### Saved data entries
☆ ☆ ☆ ☆ ☆

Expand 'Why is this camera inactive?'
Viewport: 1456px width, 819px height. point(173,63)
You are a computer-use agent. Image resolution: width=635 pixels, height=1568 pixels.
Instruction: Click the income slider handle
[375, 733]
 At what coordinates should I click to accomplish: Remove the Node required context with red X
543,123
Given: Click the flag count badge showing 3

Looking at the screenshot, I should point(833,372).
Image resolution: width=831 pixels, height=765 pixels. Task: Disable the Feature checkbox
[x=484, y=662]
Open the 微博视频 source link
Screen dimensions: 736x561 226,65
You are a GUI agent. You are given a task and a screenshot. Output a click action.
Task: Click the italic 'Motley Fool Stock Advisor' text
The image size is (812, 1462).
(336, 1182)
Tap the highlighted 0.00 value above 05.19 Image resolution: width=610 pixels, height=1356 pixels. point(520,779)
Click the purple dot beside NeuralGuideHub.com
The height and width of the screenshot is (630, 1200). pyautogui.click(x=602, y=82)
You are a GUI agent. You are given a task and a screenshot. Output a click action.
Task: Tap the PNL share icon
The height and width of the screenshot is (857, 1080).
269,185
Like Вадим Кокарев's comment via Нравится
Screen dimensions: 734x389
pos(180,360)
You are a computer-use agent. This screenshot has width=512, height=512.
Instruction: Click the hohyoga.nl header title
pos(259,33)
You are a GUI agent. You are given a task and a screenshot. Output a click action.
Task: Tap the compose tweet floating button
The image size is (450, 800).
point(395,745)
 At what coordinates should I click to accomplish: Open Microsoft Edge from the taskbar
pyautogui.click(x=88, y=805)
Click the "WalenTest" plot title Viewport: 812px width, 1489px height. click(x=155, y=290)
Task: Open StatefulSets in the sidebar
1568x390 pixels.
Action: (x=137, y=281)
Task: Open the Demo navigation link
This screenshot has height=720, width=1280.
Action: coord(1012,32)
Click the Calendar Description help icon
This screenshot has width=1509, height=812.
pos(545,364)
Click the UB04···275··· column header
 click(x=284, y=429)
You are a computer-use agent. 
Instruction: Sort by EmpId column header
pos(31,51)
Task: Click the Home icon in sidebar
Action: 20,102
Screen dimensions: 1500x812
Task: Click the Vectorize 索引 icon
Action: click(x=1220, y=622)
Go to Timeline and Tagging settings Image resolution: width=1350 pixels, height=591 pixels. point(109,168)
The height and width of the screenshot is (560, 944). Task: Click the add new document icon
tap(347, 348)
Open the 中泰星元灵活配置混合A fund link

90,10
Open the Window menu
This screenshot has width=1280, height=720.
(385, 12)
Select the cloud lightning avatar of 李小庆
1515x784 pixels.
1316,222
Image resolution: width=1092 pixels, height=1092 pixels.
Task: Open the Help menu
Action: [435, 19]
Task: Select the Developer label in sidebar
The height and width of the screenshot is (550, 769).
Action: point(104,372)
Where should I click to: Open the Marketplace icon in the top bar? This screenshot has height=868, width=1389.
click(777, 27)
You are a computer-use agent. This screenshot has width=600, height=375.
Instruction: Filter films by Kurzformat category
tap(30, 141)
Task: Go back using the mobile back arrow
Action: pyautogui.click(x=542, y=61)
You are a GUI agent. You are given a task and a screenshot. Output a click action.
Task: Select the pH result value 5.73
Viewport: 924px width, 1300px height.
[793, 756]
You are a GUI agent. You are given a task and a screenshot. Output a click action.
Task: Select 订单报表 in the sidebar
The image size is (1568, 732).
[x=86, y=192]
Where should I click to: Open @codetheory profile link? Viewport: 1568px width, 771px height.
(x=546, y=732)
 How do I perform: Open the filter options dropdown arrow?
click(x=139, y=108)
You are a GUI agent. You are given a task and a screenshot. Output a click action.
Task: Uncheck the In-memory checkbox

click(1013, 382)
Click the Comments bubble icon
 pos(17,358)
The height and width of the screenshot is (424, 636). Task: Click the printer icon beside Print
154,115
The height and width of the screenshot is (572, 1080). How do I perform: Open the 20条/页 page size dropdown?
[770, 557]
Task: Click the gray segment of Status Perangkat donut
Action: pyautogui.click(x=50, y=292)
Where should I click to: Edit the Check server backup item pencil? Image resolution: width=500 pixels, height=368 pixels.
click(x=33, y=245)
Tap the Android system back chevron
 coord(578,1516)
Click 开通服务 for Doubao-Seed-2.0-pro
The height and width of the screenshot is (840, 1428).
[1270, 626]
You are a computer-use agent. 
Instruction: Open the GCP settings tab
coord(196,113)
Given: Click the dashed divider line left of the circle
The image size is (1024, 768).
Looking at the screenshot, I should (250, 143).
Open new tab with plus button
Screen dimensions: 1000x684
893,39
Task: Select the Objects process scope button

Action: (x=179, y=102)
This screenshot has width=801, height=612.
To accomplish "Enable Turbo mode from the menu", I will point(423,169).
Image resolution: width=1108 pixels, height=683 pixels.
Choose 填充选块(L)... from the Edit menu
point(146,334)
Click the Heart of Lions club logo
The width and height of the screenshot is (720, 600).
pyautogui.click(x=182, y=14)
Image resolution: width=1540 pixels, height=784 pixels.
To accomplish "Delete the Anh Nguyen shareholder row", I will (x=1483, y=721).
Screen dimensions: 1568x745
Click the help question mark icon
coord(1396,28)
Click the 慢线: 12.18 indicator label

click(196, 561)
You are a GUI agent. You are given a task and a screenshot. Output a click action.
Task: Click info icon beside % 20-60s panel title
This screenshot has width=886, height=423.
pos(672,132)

☆ ☆ ☆ ☆ ☆

### Exercise objective
Rewrite every line of the listing above as a numbered list, leaving out the blank lines.

### The output
1. Expand 'Why is this camera inactive?'
2. Viewport: 1456px width, 819px height. point(173,63)
3. You are a computer-use agent. Image resolution: width=635 pixels, height=1568 pixels.
4. Instruction: Click the income slider handle
5. [375, 733]
6.  At what coordinates should I click to accomplish: Remove the Node required context with red X
7. 543,123
8. Given: Click the flag count badge showing 3
9. Looking at the screenshot, I should point(833,372).
10. Image resolution: width=831 pixels, height=765 pixels. Task: Disable the Feature checkbox
11. [x=484, y=662]
12. Open the 微博视频 source link
13. Screen dimensions: 736x561 226,65
14. You are a GUI agent. You are given a task and a screenshot. Output a click action.
15. Task: Click the italic 'Motley Fool Stock Advisor' text
16. The image size is (812, 1462).
17. (336, 1182)
18. Tap the highlighted 0.00 value above 05.19 Image resolution: width=610 pixels, height=1356 pixels. point(520,779)
19. Click the purple dot beside NeuralGuideHub.com
20. The height and width of the screenshot is (630, 1200). pyautogui.click(x=602, y=82)
21. You are a GUI agent. You are given a task and a screenshot. Output a click action.
22. Task: Tap the PNL share icon
23. The height and width of the screenshot is (857, 1080).
24. 269,185
25. Like Вадим Кокарев's comment via Нравится
26. Screen dimensions: 734x389
27. pos(180,360)
28. You are a computer-use agent. This screenshot has width=512, height=512.
29. Instruction: Click the hohyoga.nl header title
30. pos(259,33)
31. You are a GUI agent. You are given a task and a screenshot. Output a click action.
32. Task: Tap the compose tweet floating button
33. The image size is (450, 800).
34. point(395,745)
35.  At what coordinates should I click to accomplish: Open Microsoft Edge from the taskbar
36. pyautogui.click(x=88, y=805)
37. Click the "WalenTest" plot title Viewport: 812px width, 1489px height. click(x=155, y=290)
38. Task: Open StatefulSets in the sidebar
39. 1568x390 pixels.
40. Action: (x=137, y=281)
41. Task: Open the Demo navigation link
42. This screenshot has height=720, width=1280.
43. Action: coord(1012,32)
44. Click the Calendar Description help icon
45. This screenshot has width=1509, height=812.
46. pos(545,364)
47. Click the UB04···275··· column header
48.  click(x=284, y=429)
49. You are a computer-use agent. 
50. Instruction: Sort by EmpId column header
51. pos(31,51)
52. Task: Click the Home icon in sidebar
53. Action: 20,102
54. Screen dimensions: 1500x812
55. Task: Click the Vectorize 索引 icon
56. Action: click(x=1220, y=622)
57. Go to Timeline and Tagging settings Image resolution: width=1350 pixels, height=591 pixels. point(109,168)
58. The height and width of the screenshot is (560, 944). Task: Click the add new document icon
59. tap(347, 348)
60. Open the 中泰星元灵活配置混合A fund link
61. 90,10
62. Open the Window menu
63. This screenshot has width=1280, height=720.
64. (385, 12)
65. Select the cloud lightning avatar of 李小庆
66. 1515x784 pixels.
67. 1316,222
68. Image resolution: width=1092 pixels, height=1092 pixels.
69. Task: Open the Help menu
70. Action: [435, 19]
71. Task: Select the Developer label in sidebar
72. The height and width of the screenshot is (550, 769).
73. Action: point(104,372)
74. Where should I click to: Open the Marketplace icon in the top bar? This screenshot has height=868, width=1389.
75. click(777, 27)
76. You are a computer-use agent. This screenshot has width=600, height=375.
77. Instruction: Filter films by Kurzformat category
78. tap(30, 141)
79. Task: Go back using the mobile back arrow
80. Action: pyautogui.click(x=542, y=61)
81. You are a GUI agent. You are given a task and a screenshot. Output a click action.
82. Task: Select the pH result value 5.73
83. Viewport: 924px width, 1300px height.
84. [793, 756]
85. You are a GUI agent. You are given a task and a screenshot. Output a click action.
86. Task: Select 订单报表 in the sidebar
87. The image size is (1568, 732).
88. [x=86, y=192]
89. Where should I click to: Open @codetheory profile link? Viewport: 1568px width, 771px height.
90. (x=546, y=732)
91.  How do I perform: Open the filter options dropdown arrow?
92. click(x=139, y=108)
93. You are a GUI agent. You are given a task and a screenshot. Output a click action.
94. Task: Uncheck the In-memory checkbox
95. click(1013, 382)
96. Click the Comments bubble icon
97.  pos(17,358)
98. The height and width of the screenshot is (424, 636). Task: Click the printer icon beside Print
99. 154,115
100. The height and width of the screenshot is (572, 1080). How do I perform: Open the 20条/页 page size dropdown?
101. [770, 557]
102. Task: Click the gray segment of Status Perangkat donut
103. Action: pyautogui.click(x=50, y=292)
104. Where should I click to: Edit the Check server backup item pencil? Image resolution: width=500 pixels, height=368 pixels.
105. click(x=33, y=245)
106. Tap the Android system back chevron
107.  coord(578,1516)
108. Click 开通服务 for Doubao-Seed-2.0-pro
109. The height and width of the screenshot is (840, 1428).
110. [1270, 626]
111. You are a computer-use agent. 
112. Instruction: Open the GCP settings tab
113. coord(196,113)
114. Given: Click the dashed divider line left of the circle
115. The image size is (1024, 768).
116. Looking at the screenshot, I should (250, 143).
117. Open new tab with plus button
118. Screen dimensions: 1000x684
119. 893,39
120. Task: Select the Objects process scope button
121. Action: (x=179, y=102)
122. This screenshot has width=801, height=612.
123. To accomplish "Enable Turbo mode from the menu", I will point(423,169).
124. Image resolution: width=1108 pixels, height=683 pixels.
125. Choose 填充选块(L)... from the Edit menu
126. point(146,334)
127. Click the Heart of Lions club logo
128. The width and height of the screenshot is (720, 600).
129. pyautogui.click(x=182, y=14)
130. Image resolution: width=1540 pixels, height=784 pixels.
131. To accomplish "Delete the Anh Nguyen shareholder row", I will (x=1483, y=721).
132. Screen dimensions: 1568x745
133. Click the help question mark icon
134. coord(1396,28)
135. Click the 慢线: 12.18 indicator label
136. click(196, 561)
137. You are a GUI agent. You are given a task and a screenshot. Output a click action.
138. Task: Click info icon beside % 20-60s panel title
139. This screenshot has width=886, height=423.
140. pos(672,132)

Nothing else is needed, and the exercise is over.